A corpus-based EAP course for NNS doctoral students: Moving from available specialized corpora to self-compiled corpora

https://doi.org/10.1016/j.esp.2005.02.010Get rights and content

Abstract

This paper presents a discussion of an experimental, innovative course in corpus-informed EAP for doctoral students. Participants were given access to specialized corpora of academic writing and speaking, instructed in the tools of the trade (web- and PC-based concordancers) and gradually inducted into the skills needed to best exploit the data and the tools for directed learning as well as self-learning. After the induction period, participants began to compile two additional written corpora: one of their own writing (term papers, dissertation drafts, unedited journal drafts) and one of ‘expert’ writing, culled from electronic versions of published papers in their own field or subfield.

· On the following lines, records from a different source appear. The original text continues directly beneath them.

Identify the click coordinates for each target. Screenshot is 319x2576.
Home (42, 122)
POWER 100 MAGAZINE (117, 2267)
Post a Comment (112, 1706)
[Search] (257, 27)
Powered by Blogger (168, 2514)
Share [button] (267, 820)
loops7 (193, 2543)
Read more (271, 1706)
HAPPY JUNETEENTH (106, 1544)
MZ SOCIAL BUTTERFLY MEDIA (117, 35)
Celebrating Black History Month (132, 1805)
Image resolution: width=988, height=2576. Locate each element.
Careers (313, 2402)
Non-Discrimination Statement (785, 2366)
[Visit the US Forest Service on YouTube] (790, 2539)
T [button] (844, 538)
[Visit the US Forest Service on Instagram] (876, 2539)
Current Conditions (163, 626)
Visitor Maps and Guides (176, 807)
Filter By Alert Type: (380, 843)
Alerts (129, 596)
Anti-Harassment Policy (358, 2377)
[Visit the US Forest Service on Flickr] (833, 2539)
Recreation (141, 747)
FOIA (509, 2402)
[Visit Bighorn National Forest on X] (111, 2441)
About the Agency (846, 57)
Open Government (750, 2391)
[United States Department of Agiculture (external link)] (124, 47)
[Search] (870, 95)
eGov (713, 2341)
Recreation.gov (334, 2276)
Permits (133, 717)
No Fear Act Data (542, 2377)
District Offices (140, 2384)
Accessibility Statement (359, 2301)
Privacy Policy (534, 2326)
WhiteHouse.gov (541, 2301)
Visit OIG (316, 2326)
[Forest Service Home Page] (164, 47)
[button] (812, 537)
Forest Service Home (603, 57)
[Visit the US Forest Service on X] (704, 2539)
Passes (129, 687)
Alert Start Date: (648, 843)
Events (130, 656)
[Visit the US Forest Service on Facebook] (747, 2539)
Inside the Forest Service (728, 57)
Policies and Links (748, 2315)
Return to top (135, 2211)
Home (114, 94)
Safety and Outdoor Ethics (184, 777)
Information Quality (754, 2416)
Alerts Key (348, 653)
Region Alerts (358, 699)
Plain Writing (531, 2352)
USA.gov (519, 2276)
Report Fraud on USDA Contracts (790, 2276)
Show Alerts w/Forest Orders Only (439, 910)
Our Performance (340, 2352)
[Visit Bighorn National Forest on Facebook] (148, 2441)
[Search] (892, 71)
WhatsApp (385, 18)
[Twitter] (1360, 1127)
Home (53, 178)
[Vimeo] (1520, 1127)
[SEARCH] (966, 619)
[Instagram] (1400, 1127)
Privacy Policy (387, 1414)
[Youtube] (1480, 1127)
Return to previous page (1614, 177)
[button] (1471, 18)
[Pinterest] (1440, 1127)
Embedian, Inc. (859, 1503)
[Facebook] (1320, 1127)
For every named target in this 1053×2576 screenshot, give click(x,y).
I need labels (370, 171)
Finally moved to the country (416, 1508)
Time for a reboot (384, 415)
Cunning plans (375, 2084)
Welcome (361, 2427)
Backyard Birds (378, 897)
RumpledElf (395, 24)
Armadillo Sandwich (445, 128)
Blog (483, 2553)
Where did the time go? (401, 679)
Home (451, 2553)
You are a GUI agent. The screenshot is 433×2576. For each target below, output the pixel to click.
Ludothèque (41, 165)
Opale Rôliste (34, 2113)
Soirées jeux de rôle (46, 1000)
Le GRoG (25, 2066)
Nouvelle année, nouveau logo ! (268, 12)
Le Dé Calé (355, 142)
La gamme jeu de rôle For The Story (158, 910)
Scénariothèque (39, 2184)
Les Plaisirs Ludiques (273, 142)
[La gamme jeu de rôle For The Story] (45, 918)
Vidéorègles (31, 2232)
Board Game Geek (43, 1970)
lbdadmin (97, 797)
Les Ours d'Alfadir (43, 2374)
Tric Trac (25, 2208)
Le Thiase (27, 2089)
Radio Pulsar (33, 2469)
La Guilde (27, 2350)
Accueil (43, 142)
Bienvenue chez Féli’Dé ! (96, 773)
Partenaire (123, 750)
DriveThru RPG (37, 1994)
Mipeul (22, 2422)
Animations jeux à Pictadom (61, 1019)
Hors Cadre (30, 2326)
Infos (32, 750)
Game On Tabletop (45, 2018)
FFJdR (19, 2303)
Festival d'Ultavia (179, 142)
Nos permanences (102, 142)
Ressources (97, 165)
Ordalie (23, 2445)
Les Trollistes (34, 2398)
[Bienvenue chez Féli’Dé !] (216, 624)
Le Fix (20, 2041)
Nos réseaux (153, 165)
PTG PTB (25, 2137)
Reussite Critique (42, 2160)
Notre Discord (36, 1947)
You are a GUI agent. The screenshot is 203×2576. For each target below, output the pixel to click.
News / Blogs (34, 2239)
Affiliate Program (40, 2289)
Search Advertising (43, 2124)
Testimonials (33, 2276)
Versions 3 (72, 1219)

Students were thus able to make comparisons between their own writing and those of more established writers in their field. At the end of the course, participants presented reports of their discoveries with some discussion of how they felt their rhetorical consciousness was raised and reflected on what further use they might be making of corpus linguistics techniques in their future careers. This paper gives an overview of how this course was structured, presents the kinds of discoursal and other linguistic phenomena examined and the sometimes surprising observations made, and reports on the pluses and minuses of this corpus-informed course as a whole, seen from the point of view of both learners and instructors.

Introduction

In many ways, the position of corpus linguistics, as a powerful methodology-technology, is well-established. It has been consolidating its position in lexicography (e.g., the CoBuild dictionaries), in grammars of languages (e.g., Biber, Johansson, Leech, Conrad, & Finegan, 1999, the CoBuild grammar series represented by Francis et al., 1996, Francis et al., 1998, Hunston and Francis, 2000), and in diachronic studies (e.g. Hickey et al., 1997, Kytö et al., 1994, Nevalainen and Kahlas-Tarkka, 1998, Rudanko, 2000). Further, the value of corpus-based approaches for language specialists such as language majors, language teachers and translators is becoming increasingly recognized (Bowker and Pearson, 2002, Cheng et al., 2003, Granger et al., 2002, Hunston, 2002, Kennedy, 1998, Partington, 1998, Sinclair, 2004). Mair (2002) has also interestingly argued that the availability of appropriate corpora has been of great benefit to foreign language lecturers, such as Anglicists in Germany, because they are no longer beholden to the whims of native-speakers for judgments of acceptability and correctness.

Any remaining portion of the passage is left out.